WHAT NEEDS TO BE DONE: Pull every "heading" line out of the data below.

DATA IN THIS EXERCISE:

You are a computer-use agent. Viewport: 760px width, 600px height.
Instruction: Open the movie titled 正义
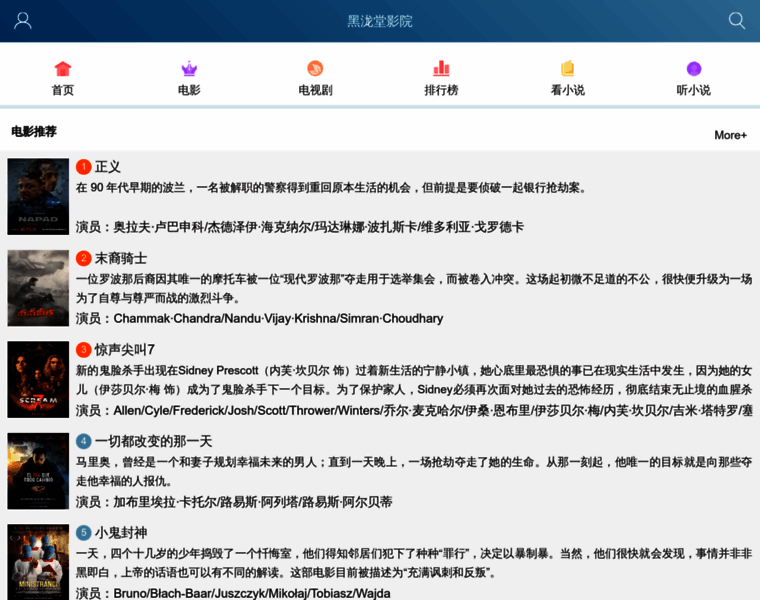coord(108,167)
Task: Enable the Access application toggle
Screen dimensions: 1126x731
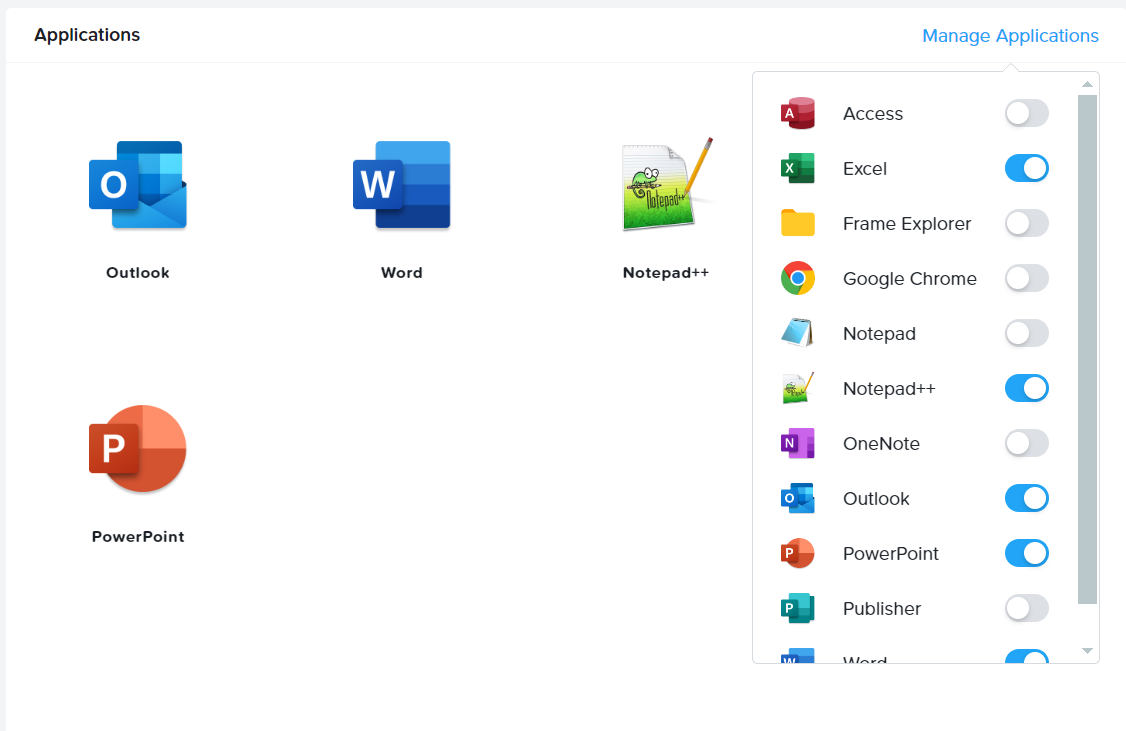Action: [1026, 113]
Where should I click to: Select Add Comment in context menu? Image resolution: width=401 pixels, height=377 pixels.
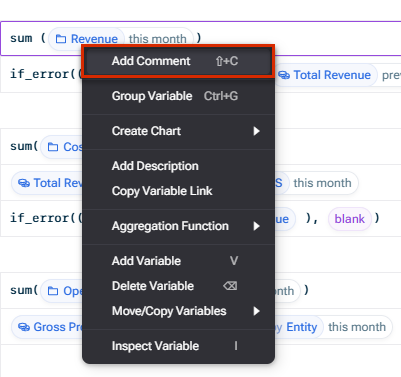(178, 61)
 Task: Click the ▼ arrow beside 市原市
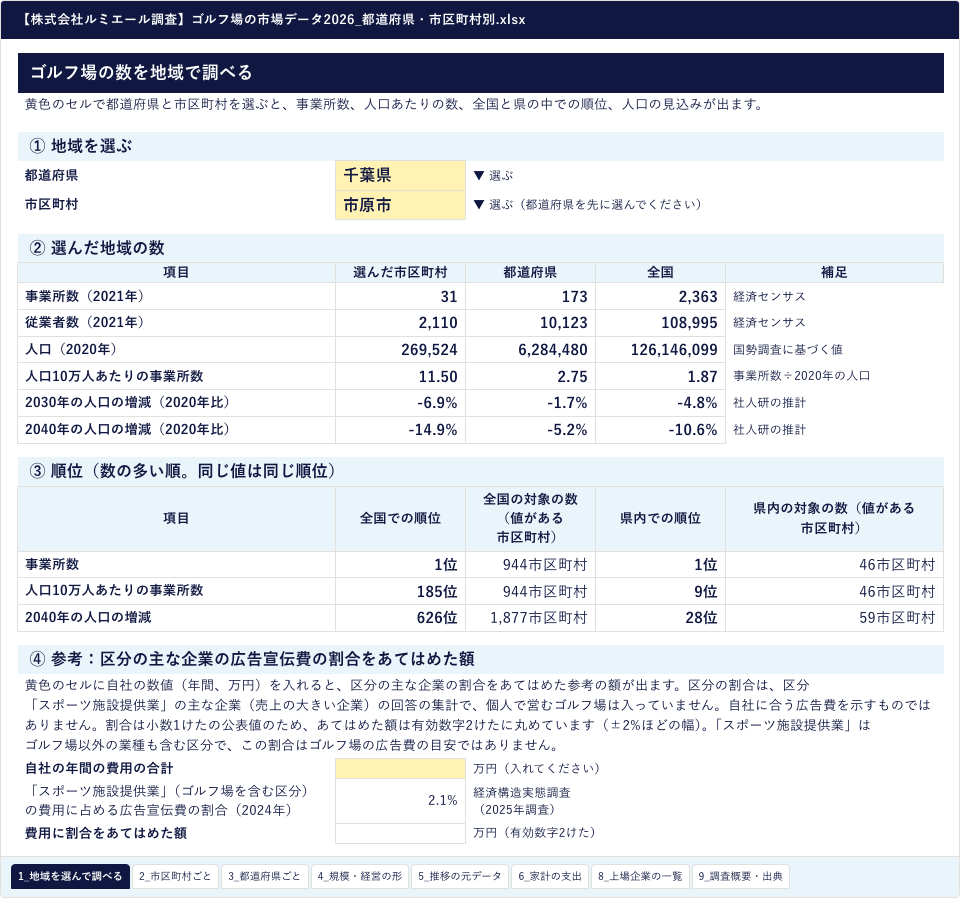479,204
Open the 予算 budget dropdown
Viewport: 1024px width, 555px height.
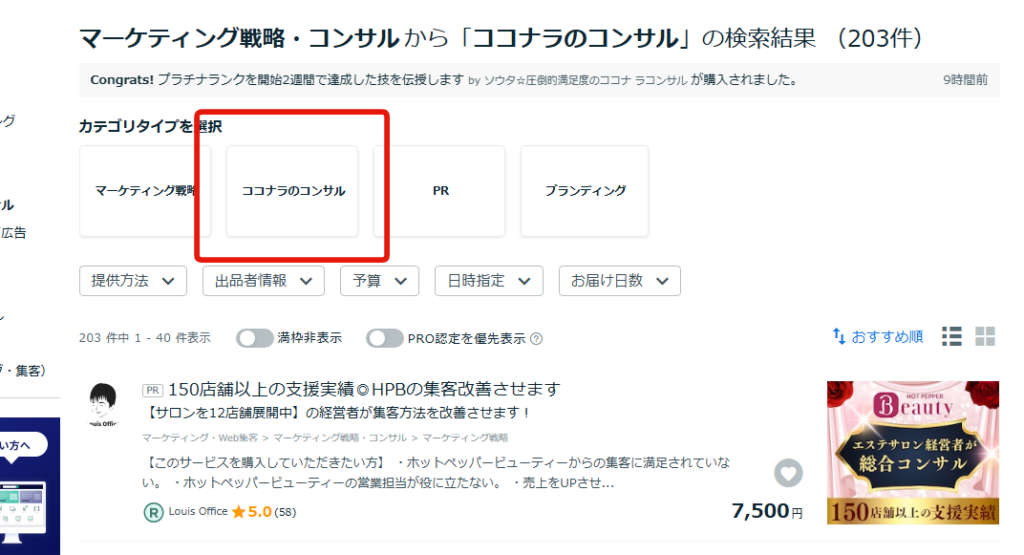pos(379,281)
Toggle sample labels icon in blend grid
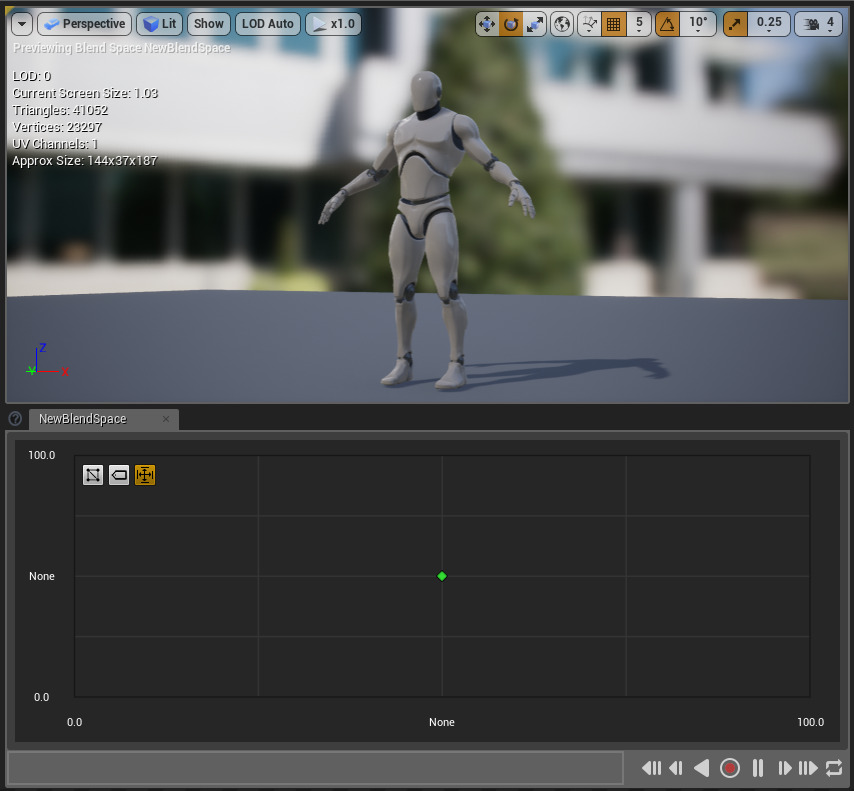This screenshot has height=791, width=854. pos(119,475)
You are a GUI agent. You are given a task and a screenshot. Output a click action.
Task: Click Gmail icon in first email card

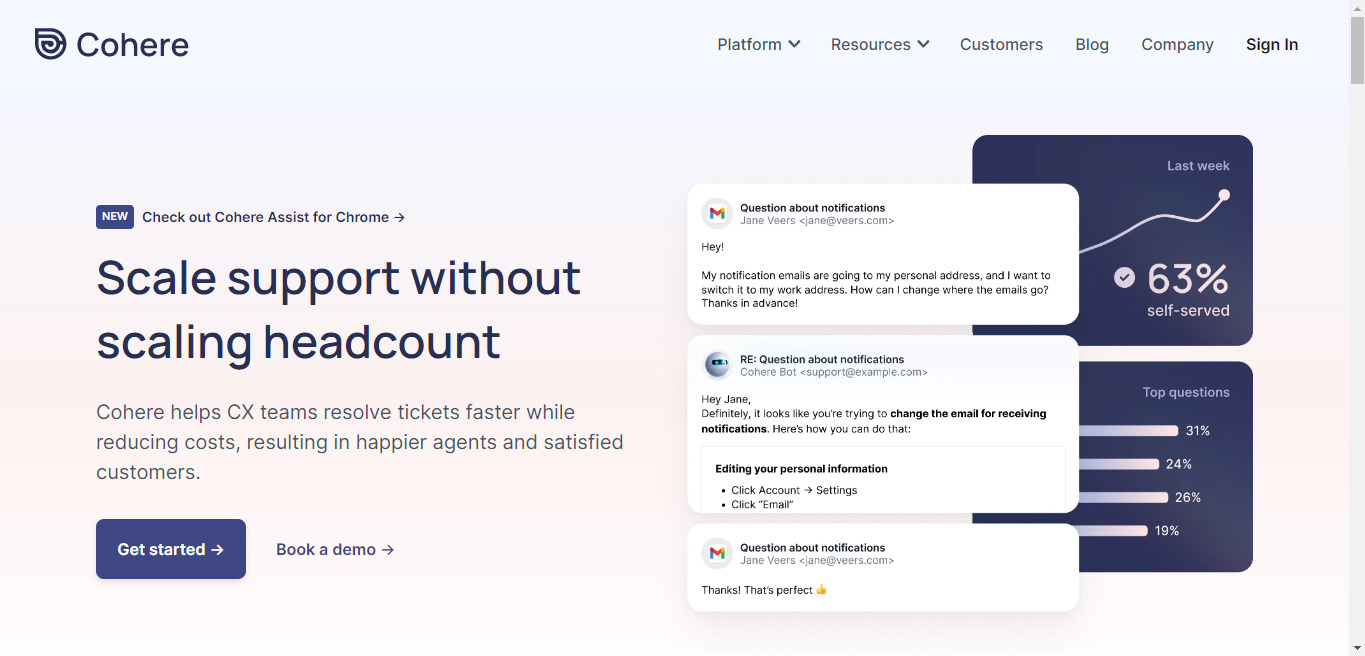point(717,213)

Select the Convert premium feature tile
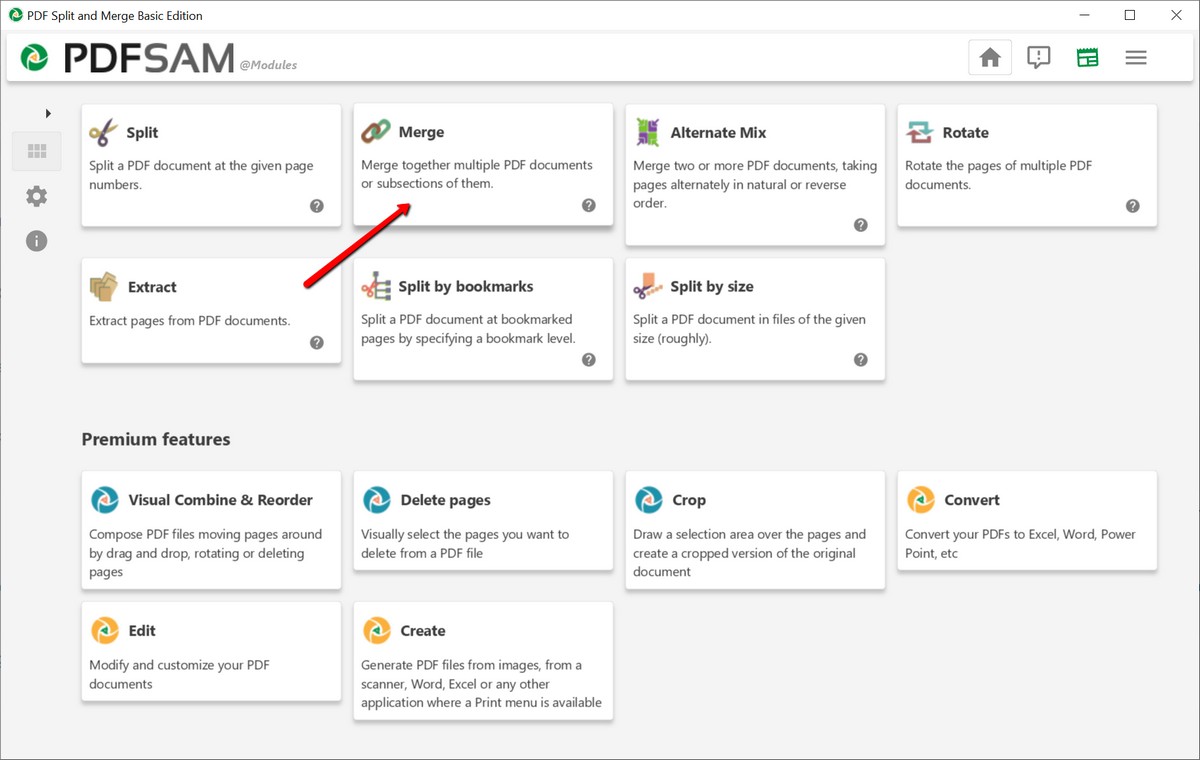click(1027, 520)
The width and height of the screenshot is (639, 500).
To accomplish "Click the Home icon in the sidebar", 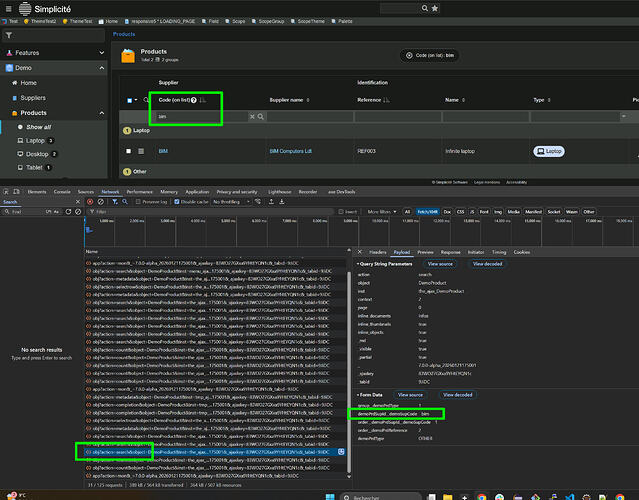I will [14, 83].
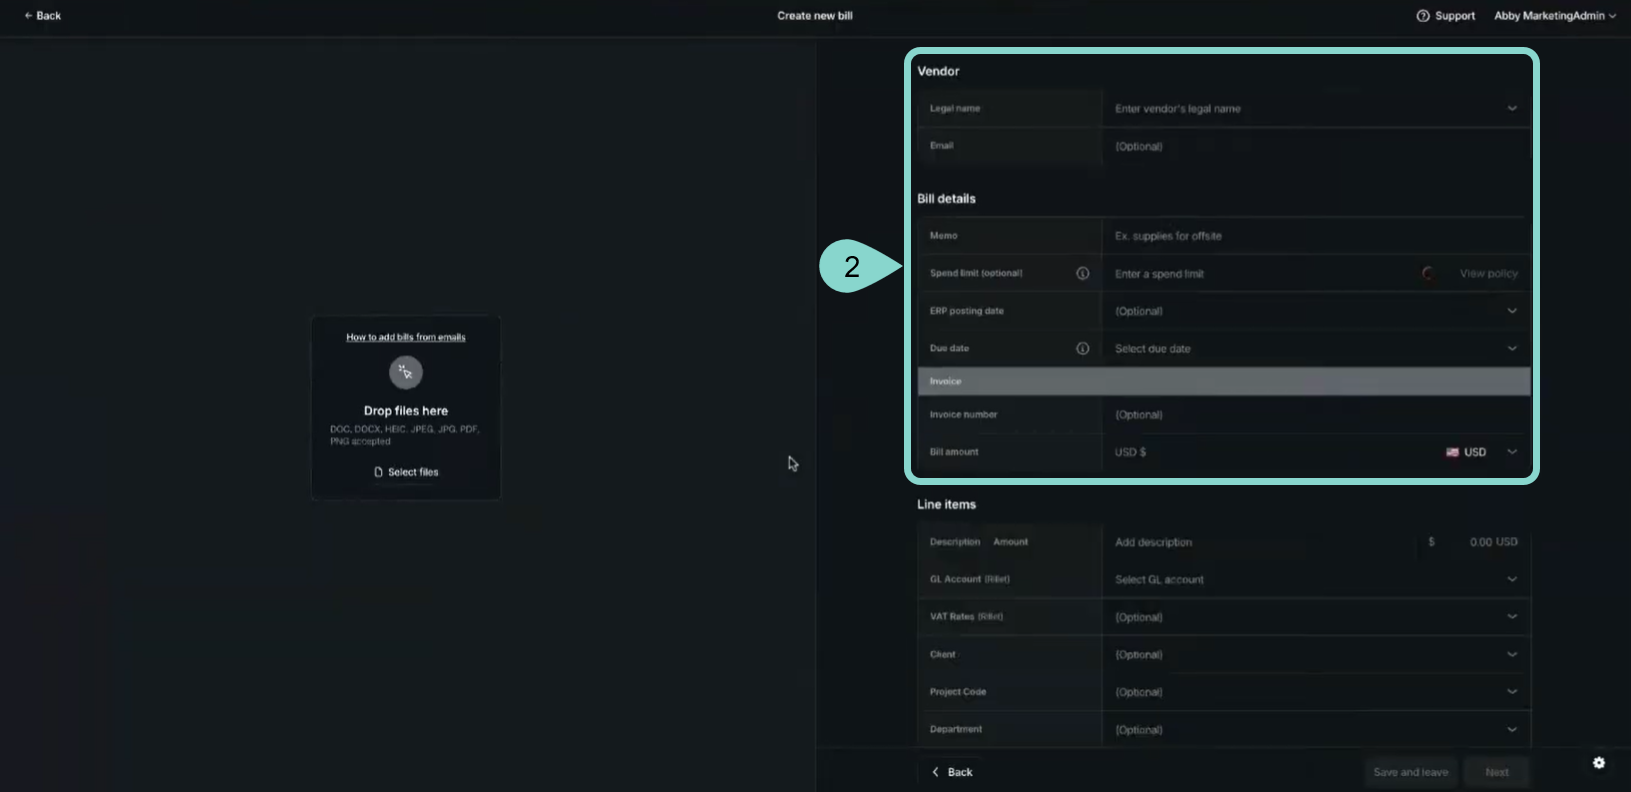This screenshot has width=1631, height=792.
Task: Click the Spend limit info icon
Action: click(1082, 273)
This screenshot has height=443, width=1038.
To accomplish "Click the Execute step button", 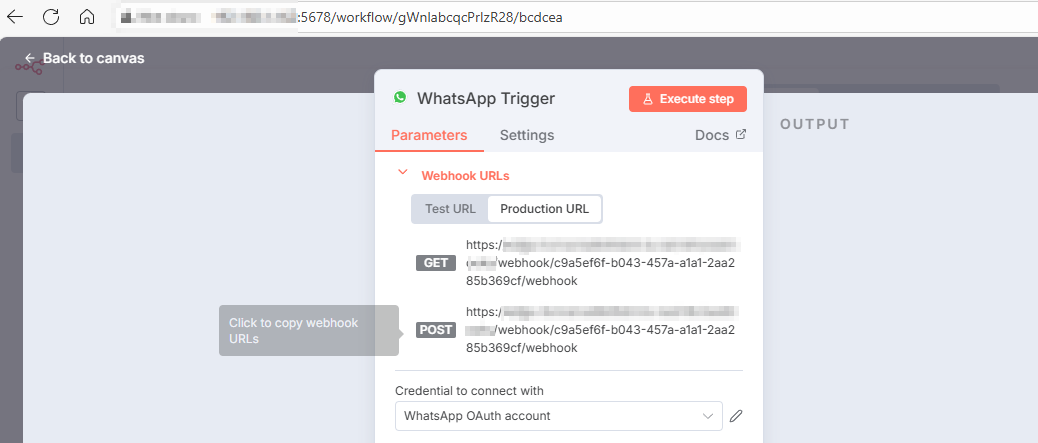I will (687, 99).
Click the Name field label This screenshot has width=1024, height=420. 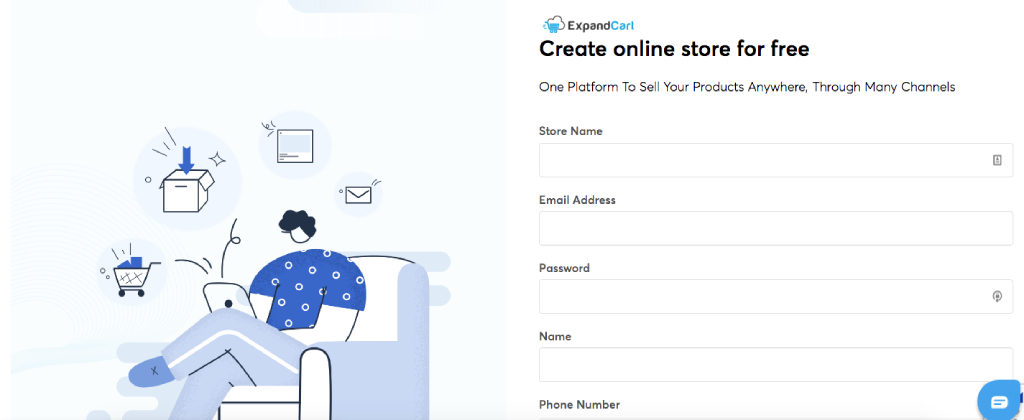coord(555,336)
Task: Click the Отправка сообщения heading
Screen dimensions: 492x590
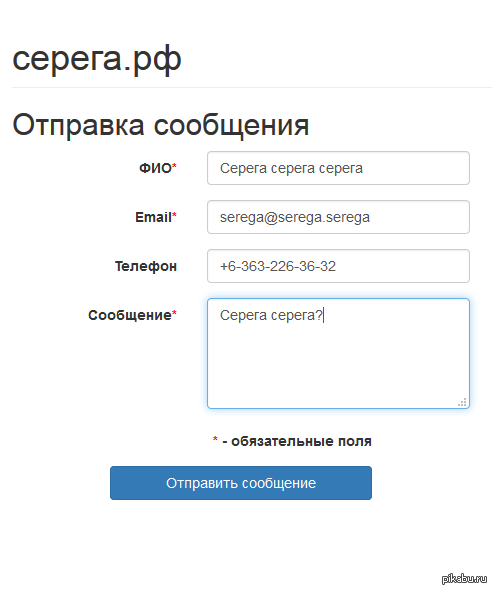Action: [161, 125]
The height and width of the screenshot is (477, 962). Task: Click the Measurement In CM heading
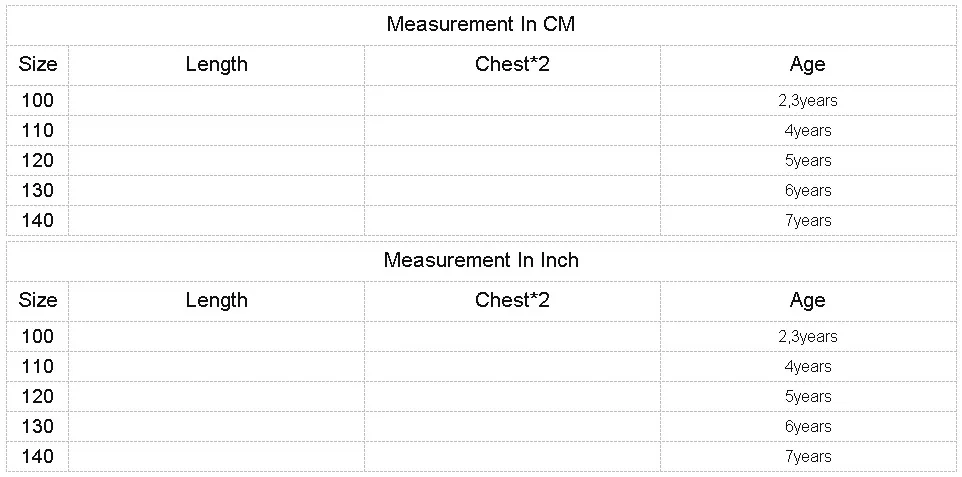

EXERCISE RESULT:
Task: Click the Отправка сообщения heading
The height and width of the screenshot is (477, 962). Task: Click the Measurement In CM heading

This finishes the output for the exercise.